---------- Data to process

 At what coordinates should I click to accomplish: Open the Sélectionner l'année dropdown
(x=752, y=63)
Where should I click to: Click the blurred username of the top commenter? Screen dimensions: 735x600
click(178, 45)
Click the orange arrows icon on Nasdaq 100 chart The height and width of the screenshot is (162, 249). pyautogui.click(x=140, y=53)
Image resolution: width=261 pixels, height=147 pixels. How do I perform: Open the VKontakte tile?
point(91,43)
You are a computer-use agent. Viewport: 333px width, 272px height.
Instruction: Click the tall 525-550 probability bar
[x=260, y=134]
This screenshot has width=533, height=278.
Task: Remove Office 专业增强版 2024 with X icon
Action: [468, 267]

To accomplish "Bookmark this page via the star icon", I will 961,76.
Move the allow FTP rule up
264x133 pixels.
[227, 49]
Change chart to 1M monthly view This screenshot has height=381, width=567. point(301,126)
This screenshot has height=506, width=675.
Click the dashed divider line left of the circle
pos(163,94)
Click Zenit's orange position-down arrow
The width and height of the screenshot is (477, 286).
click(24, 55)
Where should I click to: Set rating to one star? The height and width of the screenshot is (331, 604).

--------------------

### [Set problem]
Repeat the lines above word for word.

### [Solution to the exercise]
 At what coordinates should I click to accomplish: Open the Sélectionner l'année dropdown
(x=752, y=63)
Where should I click to: Click the blurred username of the top commenter? Screen dimensions: 735x600
click(178, 45)
Click the orange arrows icon on Nasdaq 100 chart The height and width of the screenshot is (162, 249). pyautogui.click(x=140, y=53)
Image resolution: width=261 pixels, height=147 pixels. How do I perform: Open the VKontakte tile?
point(91,43)
You are a computer-use agent. Viewport: 333px width, 272px height.
Instruction: Click the tall 525-550 probability bar
[x=260, y=134]
This screenshot has width=533, height=278.
Task: Remove Office 专业增强版 2024 with X icon
Action: [468, 267]

To accomplish "Bookmark this page via the star icon", I will 961,76.
Move the allow FTP rule up
264x133 pixels.
[227, 49]
Change chart to 1M monthly view This screenshot has height=381, width=567. point(301,126)
This screenshot has height=506, width=675.
Click the dashed divider line left of the circle
pos(163,94)
Click Zenit's orange position-down arrow
The width and height of the screenshot is (477, 286).
click(24, 55)
Where should I click to: Set rating to one star? The height and width of the screenshot is (331, 604).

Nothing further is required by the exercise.